# Probleme mit import von javax.servlet.*



## noob222 (8. Nov 2006)

hallo, ich muss ein Servlet schreiben und habe probleme mit dem import der Java-BIbliothek javax.servlet.*

folgende imports werden nicht gefunden: 

```
import javax.servlet.ServletException;
import javax.servlet.http.HttpServlet;
import javax.servlet.http.HttpServletRequest;
import javax.servlet.http.HttpServletResponse;
```


hier ist mal das ganze Program. Werden diese imports auch mit dem java-1.4.2-gcj-4.1-1.4.2.0 gefunden oder muss ich da schon java-1.5 benutzen?

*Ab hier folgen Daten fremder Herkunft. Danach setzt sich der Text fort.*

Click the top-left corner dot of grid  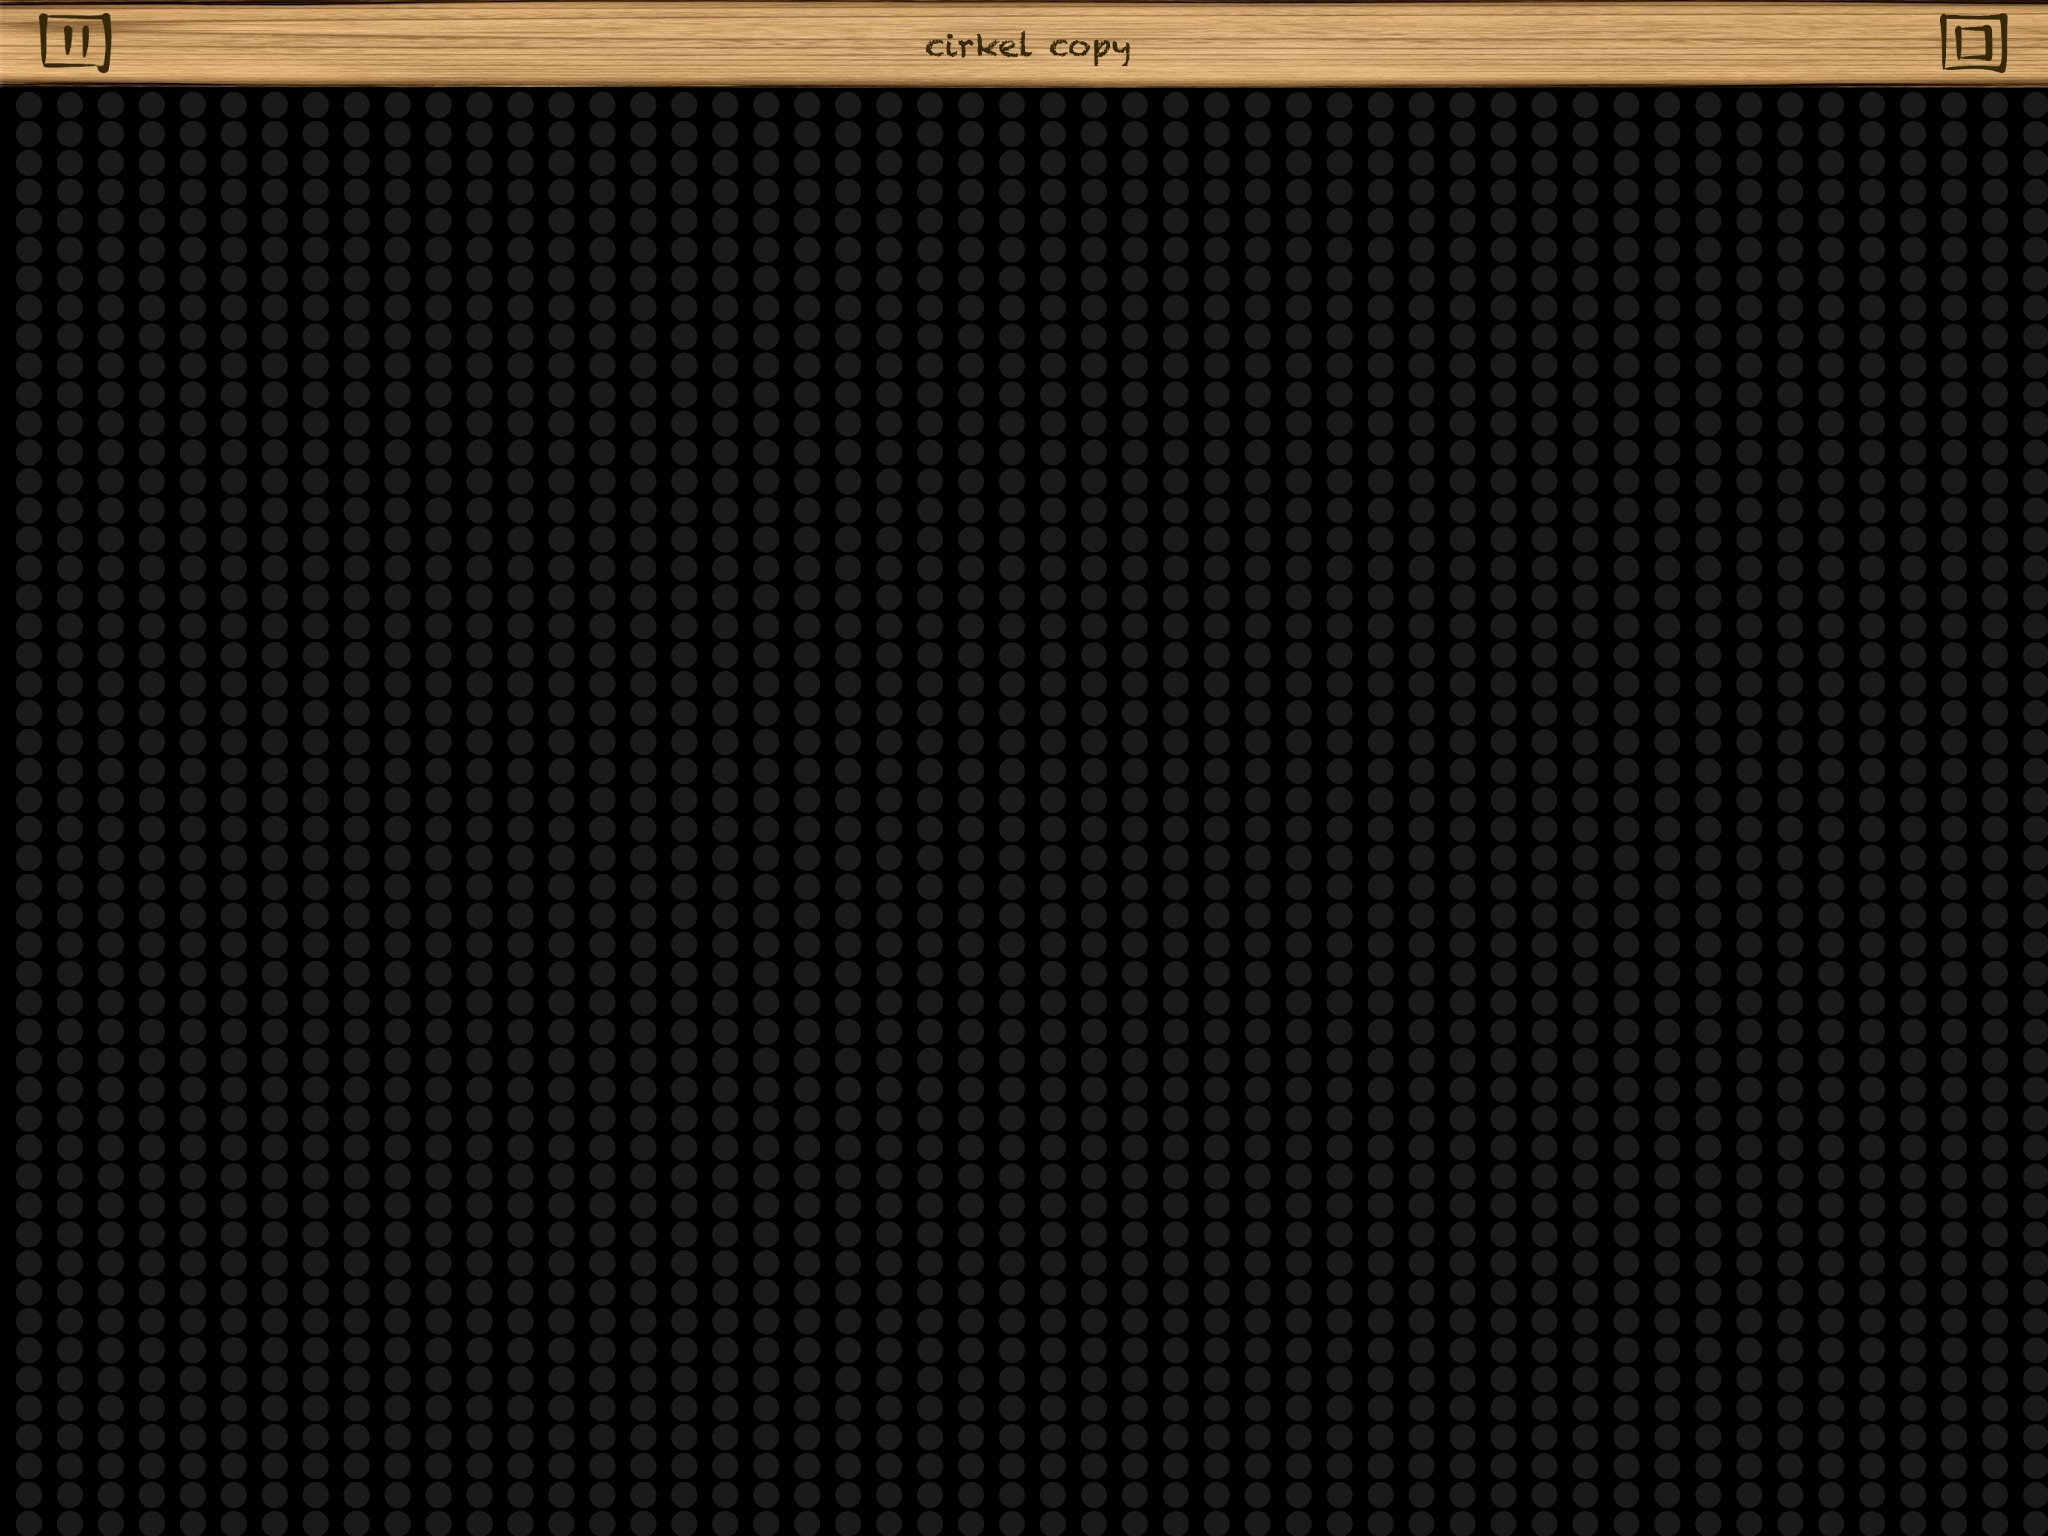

Zudem benutze ich eclipse und 


```
import java.io.IOException;
import java.io.PrintWriter;
import java.util.Enumeration;
import javax.servlet.ServletException;
import javax.servlet.http.HttpServlet;
import javax.servlet.http.HttpServletRequest;
import javax.servlet.http.HttpServletResponse;


/**
 * Willommens-Servlet
 */

public final class Willkommen extends HttpServlet {

	public void doGet(HttpServletRequest request, HttpServletResponse response)
			throws IOException, ServletException {

		response.setContentType("text/html");
		PrintWriter writer = response.getWriter();

		writer.println("<html>");
		writer.println("<head>");
		writer.println("<title>Glueckwunsch</title>");
		writer.println("</head>");
		writer.println("<body bgcolor=white>");

		writer.println("<table border=\"0\">");
		writer.println("<tr>");
		writer.println("<td>");
		writer.println("<h1>Sie haben es geschafft!</h1>");
		writer.println("Glueckwunsch");
		writer.println("</td>");
		writer.println("</tr>");
		writer.println("</table>");

		writer.println("<table border=\"0\" width=\"100%\">");
		Enumeration names = request.getHeaderNames();
		while (names.hasMoreElements()) {
			String name = (String) names.nextElement();
			writer.println("<tr>");
			writer.println("  <th align=\"right\">" + name + ":</th>");
			writer.println("  <td>" + request.getHeader(name) + "</td>");
			writer.println("</tr>");
		}
		writer.println("</table>");

		writer.println("</body>");
		writer.println("</html>");

	}
}
```


----------



## noob222 (8. Nov 2006)

als fehlermeldung bekomme ich:

package javax.servlet.http does not exist


----------



## SlaterB (8. Nov 2006)

J2SE reicht nicht, egal in welcher Version,

du brauchst zusätzlich J2EE

http://java.sun.com/javaee/downloads/index.jsp


----------



## Gelöschtes Mitglied 5909 (8. Nov 2006)

du kannst dir auch den apache tomcat saugen, das ist ein j2ee container, da sind die libs auch dabei. brauchst eh einen container/server.


----------